Homework 02 Solution

Exercise A: ID numbers and contributions

1 bonus point earned for doing this exercise properly.

Exercise B: Chips Ahoy, Part 2

You have personally observed that the number of chocolate chips on a Chips Ahoy cookie is not the same across all cookies. In other words, there is variability in the number of chocolate chips even though these cookies are mass-produced and have quality control standards. You will now go through an argument meant to motivate the choice of a parametric statistical model to describe the variability of $X$ .

Chips Ahoy, Part 1 gave you a chance to work through what could be a suitable model for the number of chocolate chip cookies. You have reached the conclusion that $X \sim Poi (λ)$ , where $λ = m / n$ . Both $m$ and $n$ are unobservable from the point of view of the consumer. In this exercise, you will be constructing a rough confidence interval for $λ$ from the point of view of the consumer. Let $Y_{1}, \dots, Y_{J}$ be IID draws from $Poi (λ)$ , where $J$ is the sample size¹.
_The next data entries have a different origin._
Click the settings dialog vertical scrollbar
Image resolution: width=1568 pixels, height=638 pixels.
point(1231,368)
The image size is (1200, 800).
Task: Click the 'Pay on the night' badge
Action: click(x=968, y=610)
(3 points) Write down a proof, along with your reasoning, of the following statement: $P (| \frac{\overset{―}{Y} - λ}{\sqrt{λ / J}} | \leq c) \geq 1 - \frac{1}{c^{2}}$

ANSWER: Observe that $Y_{1}, \dots, Y_{J}$ are IID draws from $Poi (λ)$ . Therefore, $E (\overset{―}{Y}) = λ$ and $Var (\overset{―}{Y}) = λ / n$ . By Chebyshev’s inequality, we have for any $ε > 0$ , $P (| \overset{―}{Y} - E (\overset{―}{Y}) | \leq ε) \geq 1 - \frac{Var (\overset{―}{Y})}{ε^{2}} \Rightarrow P (| \overset{―}{Y} - λ | \leq ε) \geq 1 - \frac{λ}{J ε^{2}} .$ If we choose $ε = c λ / J$ , we obtain $P (| \frac{\overset{―}{Y} - λ}{\sqrt{λ / J}} | \leq c) \geq 1 - \frac{1}{c^{2}} .$

(1 point) Note that $| \frac{\overset{―}{Y} - λ}{\sqrt{λ / J}} | \leq c \Leftrightarrow {(\frac{\overset{―}{Y} - λ}{\sqrt{λ / J}})}^{2} \leq c^{2} .$ Do some algebra and show that ${(\frac{\overset{―}{Y} - λ}{\sqrt{λ / J}})}^{2} \leq c^{2} \Leftrightarrow λ^{2} + λ (- 2 \overset{―}{Y} - \frac{c^{2}}{J}) + {(\overset{―}{Y})}^{2} \leq 0$

I do not show the solution for this part, as this is straightforward algebra.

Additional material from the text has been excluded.